───── Data in this exercise

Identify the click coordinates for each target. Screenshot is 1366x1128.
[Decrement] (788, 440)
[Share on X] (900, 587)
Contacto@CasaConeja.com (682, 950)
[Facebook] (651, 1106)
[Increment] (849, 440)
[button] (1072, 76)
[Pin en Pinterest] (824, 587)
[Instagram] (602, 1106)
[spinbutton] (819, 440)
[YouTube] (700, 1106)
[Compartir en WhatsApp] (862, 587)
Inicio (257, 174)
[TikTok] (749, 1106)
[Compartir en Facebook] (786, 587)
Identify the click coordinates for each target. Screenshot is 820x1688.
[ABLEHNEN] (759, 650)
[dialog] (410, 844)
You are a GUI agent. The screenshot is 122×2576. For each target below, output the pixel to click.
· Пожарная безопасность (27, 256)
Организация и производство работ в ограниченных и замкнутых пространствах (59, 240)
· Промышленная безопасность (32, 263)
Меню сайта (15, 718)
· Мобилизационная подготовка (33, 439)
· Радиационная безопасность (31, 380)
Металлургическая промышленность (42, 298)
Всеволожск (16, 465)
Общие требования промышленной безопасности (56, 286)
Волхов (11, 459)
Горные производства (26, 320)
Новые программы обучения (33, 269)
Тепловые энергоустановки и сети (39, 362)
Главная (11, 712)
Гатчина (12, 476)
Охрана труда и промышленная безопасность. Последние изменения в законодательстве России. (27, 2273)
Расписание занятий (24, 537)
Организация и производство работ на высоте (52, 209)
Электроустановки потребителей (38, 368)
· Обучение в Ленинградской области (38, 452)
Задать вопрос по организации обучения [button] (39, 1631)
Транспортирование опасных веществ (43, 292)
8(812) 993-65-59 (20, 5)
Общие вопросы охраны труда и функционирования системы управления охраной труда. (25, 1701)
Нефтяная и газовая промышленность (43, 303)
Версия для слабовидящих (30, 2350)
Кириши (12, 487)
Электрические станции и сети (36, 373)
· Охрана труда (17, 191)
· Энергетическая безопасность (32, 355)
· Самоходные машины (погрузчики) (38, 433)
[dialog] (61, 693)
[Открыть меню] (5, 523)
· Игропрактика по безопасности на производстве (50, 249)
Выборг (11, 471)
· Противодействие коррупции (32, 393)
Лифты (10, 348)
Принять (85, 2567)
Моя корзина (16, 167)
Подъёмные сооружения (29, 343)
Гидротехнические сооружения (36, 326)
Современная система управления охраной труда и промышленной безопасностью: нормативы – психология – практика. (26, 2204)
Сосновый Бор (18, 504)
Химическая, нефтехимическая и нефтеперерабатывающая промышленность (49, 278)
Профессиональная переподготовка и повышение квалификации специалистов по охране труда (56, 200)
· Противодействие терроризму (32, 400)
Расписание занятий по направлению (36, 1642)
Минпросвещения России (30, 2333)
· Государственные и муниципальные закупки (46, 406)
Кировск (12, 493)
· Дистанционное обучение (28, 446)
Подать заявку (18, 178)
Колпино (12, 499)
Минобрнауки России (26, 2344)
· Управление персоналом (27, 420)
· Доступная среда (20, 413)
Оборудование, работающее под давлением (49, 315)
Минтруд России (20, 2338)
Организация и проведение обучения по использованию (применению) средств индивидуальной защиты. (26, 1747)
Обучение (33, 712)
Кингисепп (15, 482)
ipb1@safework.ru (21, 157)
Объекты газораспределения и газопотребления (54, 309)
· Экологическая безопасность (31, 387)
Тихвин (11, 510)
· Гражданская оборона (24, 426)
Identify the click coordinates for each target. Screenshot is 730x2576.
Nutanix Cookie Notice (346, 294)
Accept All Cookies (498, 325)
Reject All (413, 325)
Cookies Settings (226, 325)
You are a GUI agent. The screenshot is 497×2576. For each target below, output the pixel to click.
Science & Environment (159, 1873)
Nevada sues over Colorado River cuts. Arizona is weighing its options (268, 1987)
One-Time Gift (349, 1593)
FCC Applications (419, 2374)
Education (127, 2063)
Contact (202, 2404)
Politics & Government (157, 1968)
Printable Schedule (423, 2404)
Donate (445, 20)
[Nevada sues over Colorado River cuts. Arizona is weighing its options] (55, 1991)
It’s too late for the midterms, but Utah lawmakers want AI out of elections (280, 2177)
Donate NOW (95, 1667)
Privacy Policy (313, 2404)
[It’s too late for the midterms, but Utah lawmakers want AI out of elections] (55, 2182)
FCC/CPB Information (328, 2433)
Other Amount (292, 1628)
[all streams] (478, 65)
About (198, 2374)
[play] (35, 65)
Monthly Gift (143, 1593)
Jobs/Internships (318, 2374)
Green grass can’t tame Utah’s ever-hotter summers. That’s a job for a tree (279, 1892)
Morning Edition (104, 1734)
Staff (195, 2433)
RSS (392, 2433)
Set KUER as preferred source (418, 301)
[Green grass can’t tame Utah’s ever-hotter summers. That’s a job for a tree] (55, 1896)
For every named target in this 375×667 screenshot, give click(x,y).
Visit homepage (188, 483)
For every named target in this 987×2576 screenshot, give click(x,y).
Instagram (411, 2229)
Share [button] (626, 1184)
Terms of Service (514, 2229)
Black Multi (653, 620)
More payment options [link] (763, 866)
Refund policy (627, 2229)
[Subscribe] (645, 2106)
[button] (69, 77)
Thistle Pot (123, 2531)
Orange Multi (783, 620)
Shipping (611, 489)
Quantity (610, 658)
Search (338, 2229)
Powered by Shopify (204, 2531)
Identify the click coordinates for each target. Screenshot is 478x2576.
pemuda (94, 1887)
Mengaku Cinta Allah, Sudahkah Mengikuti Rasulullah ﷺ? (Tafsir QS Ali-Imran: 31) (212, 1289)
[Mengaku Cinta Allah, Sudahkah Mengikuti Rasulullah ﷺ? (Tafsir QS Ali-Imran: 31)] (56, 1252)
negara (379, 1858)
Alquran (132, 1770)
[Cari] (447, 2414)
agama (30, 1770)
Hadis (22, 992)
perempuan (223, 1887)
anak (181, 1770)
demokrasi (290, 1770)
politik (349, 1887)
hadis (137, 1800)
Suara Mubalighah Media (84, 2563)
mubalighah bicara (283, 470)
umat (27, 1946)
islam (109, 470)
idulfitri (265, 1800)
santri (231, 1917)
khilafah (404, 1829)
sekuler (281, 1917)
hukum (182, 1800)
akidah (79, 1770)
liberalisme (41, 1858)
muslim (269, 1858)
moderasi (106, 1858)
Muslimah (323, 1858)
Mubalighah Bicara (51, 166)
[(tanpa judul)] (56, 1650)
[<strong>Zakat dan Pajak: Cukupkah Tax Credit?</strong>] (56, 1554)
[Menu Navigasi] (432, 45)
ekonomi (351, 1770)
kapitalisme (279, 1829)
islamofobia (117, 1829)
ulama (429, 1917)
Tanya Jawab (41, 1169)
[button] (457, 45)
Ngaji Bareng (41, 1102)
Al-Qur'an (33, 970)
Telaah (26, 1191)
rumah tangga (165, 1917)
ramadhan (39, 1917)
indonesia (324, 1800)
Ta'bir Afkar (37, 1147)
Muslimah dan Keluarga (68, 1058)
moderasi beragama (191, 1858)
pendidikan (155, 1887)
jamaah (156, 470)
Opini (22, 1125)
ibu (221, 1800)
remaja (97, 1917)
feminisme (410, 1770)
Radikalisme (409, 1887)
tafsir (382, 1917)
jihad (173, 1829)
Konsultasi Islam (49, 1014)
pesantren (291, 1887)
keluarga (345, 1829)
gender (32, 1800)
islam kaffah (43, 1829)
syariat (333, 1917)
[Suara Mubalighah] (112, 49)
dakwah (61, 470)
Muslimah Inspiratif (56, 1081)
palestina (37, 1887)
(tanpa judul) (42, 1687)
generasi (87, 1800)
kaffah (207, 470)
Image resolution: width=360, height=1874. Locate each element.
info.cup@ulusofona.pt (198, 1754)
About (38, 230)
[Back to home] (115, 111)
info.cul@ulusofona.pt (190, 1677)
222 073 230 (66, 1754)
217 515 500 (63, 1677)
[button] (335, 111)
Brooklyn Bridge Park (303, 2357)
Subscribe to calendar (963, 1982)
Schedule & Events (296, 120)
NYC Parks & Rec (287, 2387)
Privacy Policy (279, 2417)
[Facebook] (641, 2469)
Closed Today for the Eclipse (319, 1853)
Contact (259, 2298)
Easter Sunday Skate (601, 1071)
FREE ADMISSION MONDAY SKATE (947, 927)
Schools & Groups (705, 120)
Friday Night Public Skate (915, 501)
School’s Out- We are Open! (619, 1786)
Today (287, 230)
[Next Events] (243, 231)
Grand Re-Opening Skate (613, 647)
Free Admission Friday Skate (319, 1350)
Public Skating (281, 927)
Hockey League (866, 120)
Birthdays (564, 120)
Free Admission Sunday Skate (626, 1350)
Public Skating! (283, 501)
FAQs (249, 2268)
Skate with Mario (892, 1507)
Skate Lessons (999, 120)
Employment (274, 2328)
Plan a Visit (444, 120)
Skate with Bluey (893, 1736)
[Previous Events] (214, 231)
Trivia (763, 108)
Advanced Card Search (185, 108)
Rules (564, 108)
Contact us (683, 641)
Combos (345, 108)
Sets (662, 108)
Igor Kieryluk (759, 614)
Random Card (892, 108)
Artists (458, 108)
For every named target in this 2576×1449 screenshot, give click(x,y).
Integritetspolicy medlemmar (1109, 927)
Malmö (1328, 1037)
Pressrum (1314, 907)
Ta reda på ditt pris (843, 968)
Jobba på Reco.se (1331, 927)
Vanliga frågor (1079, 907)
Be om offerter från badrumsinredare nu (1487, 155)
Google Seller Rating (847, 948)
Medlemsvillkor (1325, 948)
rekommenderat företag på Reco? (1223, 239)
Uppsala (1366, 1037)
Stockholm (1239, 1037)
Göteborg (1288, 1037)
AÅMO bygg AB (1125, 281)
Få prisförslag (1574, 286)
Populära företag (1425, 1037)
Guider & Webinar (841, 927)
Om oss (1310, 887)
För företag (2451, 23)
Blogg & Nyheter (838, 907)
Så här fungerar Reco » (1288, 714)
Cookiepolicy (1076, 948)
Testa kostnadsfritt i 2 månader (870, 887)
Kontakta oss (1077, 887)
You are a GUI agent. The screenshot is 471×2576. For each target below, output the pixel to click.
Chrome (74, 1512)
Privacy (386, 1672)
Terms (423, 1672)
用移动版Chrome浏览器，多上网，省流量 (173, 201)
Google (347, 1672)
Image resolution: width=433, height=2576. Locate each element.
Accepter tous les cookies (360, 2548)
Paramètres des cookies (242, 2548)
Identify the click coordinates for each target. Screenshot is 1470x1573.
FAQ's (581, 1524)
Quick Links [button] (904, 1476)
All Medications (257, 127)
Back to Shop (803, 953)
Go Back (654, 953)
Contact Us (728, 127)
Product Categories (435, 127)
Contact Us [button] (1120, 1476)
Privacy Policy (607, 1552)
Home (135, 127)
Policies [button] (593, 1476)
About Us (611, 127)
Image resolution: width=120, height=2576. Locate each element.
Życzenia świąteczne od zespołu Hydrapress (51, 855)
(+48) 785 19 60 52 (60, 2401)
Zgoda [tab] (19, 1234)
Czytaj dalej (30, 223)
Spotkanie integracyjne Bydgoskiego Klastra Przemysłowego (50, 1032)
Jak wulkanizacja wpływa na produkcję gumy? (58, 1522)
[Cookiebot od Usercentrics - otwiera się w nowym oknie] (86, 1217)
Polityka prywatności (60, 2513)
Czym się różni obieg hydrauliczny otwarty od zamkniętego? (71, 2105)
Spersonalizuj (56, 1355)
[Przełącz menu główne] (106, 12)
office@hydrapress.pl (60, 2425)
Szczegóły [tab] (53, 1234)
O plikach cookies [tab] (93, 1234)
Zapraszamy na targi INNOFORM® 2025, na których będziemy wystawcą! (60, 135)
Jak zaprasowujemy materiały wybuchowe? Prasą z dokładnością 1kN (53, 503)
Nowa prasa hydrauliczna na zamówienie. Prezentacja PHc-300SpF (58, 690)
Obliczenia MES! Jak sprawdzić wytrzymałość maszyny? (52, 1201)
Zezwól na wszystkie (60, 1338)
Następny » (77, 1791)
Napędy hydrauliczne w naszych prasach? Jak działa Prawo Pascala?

──────────

Taking the records above, retype every line from the one with "Нефтяная и газовая промышленность (43, 303)" down to the one with "Принять (85, 2567)", exactly and with nothing else.

* _Solution_:
Нефтяная и газовая промышленность (43, 303)
Версия для слабовидящих (30, 2350)
Кириши (12, 487)
Электрические станции и сети (36, 373)
· Охрана труда (17, 191)
· Энергетическая безопасность (32, 355)
· Самоходные машины (погрузчики) (38, 433)
[dialog] (61, 693)
[Открыть меню] (5, 523)
· Игропрактика по безопасности на производстве (50, 249)
Выборг (11, 471)
· Противодействие коррупции (32, 393)
Лифты (10, 348)
Принять (85, 2567)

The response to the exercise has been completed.